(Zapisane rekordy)

◆ ◆ ◆ ◆ ◆

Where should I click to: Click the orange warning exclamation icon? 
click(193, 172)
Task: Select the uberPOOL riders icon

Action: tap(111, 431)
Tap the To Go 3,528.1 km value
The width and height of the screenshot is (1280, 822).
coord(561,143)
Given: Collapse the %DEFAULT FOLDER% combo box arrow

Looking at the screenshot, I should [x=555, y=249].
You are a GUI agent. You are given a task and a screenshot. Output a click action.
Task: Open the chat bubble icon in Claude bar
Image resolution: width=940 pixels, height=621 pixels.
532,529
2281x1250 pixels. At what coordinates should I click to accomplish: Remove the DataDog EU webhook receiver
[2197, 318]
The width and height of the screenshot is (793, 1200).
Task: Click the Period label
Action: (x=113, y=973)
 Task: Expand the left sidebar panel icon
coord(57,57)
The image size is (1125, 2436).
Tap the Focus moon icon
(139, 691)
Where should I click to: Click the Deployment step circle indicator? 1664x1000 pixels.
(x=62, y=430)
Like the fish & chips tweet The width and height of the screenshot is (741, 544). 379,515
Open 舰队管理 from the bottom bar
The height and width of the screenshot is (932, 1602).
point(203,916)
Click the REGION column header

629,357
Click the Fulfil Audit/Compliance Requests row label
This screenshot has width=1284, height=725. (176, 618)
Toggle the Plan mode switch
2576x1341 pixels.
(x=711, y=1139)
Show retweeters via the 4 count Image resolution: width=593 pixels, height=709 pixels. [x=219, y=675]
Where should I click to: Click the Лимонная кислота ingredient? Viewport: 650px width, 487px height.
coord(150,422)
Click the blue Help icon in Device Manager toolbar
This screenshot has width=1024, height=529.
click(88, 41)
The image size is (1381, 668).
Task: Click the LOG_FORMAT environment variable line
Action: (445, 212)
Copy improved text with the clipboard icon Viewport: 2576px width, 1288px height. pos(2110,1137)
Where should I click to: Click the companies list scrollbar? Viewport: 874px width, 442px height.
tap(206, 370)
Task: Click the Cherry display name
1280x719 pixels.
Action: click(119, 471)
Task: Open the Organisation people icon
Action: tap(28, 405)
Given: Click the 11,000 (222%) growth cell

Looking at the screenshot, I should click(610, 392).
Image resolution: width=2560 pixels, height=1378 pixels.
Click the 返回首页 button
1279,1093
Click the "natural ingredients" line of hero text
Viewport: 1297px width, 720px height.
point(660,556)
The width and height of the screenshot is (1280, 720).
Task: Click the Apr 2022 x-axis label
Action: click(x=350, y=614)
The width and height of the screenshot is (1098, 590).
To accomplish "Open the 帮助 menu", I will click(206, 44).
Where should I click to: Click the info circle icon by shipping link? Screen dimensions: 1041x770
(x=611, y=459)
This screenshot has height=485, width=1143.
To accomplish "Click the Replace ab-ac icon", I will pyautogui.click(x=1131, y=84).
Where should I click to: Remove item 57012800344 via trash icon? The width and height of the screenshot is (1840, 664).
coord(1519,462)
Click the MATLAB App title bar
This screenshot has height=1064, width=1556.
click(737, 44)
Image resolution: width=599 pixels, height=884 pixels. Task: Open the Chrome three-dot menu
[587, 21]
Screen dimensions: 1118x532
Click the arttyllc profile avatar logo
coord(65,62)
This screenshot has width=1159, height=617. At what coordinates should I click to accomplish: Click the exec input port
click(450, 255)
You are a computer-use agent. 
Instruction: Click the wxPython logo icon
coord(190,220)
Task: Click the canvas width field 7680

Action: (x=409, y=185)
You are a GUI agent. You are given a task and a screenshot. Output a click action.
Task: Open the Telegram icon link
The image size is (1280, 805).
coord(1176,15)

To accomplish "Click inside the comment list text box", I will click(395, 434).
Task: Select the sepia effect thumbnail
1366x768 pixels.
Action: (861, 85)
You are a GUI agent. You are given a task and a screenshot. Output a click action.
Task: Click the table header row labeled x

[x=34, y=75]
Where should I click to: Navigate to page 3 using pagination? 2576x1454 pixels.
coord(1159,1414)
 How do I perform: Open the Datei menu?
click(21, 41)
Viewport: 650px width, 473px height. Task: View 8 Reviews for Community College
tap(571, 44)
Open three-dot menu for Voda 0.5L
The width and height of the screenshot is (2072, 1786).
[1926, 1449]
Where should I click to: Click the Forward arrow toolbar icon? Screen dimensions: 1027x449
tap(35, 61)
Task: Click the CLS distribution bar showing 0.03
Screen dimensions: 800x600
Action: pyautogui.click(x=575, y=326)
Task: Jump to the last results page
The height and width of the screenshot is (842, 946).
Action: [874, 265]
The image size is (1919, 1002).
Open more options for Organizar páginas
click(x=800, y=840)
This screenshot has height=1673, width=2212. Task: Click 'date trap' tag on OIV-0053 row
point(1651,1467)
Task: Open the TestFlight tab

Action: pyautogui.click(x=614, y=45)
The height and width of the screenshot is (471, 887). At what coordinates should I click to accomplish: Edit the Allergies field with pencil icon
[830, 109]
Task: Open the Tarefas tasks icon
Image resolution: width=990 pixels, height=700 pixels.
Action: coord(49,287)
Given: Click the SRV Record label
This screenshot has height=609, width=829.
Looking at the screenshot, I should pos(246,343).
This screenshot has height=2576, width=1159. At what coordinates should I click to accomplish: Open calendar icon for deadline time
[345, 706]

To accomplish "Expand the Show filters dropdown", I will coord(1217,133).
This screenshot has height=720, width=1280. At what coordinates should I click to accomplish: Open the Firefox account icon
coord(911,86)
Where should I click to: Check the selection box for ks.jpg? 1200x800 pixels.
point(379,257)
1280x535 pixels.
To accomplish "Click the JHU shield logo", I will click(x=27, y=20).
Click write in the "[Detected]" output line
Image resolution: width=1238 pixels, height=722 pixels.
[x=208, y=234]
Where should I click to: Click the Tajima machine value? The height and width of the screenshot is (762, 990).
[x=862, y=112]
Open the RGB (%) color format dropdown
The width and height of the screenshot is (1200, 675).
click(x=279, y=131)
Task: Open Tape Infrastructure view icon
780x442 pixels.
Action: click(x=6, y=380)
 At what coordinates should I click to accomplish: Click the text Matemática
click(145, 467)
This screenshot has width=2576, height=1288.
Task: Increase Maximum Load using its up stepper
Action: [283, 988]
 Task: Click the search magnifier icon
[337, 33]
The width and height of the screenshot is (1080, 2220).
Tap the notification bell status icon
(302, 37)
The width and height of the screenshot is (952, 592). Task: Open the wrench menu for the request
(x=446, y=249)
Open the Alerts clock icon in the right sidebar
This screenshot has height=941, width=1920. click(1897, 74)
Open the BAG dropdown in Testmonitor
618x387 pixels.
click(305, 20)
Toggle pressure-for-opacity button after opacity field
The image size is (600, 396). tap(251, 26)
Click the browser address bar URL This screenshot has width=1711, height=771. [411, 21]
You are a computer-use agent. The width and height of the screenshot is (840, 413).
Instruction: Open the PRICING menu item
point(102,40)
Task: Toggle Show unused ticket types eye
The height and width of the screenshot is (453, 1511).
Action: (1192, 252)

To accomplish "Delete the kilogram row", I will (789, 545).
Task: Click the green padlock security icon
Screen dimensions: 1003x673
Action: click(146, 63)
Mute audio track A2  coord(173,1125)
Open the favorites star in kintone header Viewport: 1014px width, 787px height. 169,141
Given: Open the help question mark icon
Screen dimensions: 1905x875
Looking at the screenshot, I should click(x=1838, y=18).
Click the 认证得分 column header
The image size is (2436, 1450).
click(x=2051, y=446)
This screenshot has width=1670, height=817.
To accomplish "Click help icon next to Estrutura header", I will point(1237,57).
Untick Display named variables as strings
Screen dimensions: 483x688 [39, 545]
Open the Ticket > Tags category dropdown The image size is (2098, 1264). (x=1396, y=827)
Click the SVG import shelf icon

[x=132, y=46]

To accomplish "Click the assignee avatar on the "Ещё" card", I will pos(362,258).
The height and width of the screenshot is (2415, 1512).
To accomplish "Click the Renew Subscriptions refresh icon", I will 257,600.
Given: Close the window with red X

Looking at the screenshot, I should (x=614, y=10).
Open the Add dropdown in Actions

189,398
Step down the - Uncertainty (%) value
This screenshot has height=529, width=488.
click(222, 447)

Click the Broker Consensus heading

◆ ◆ ◆ ◆ ◆

**CO NALEŻY ZROBIĆ:** Wskaż wszystkie wiersze rekordów zawierające słowo "circle" i przepisz je. Wielkość liter ma znaczenie.

**ROZWIĄZANIE PONIŻEJ:**
Where should I click to: Click the Deployment step circle indicator? 1664x1000 pixels.
Where should I click to: Click the info circle icon by shipping link? Screen dimensions: 1041x770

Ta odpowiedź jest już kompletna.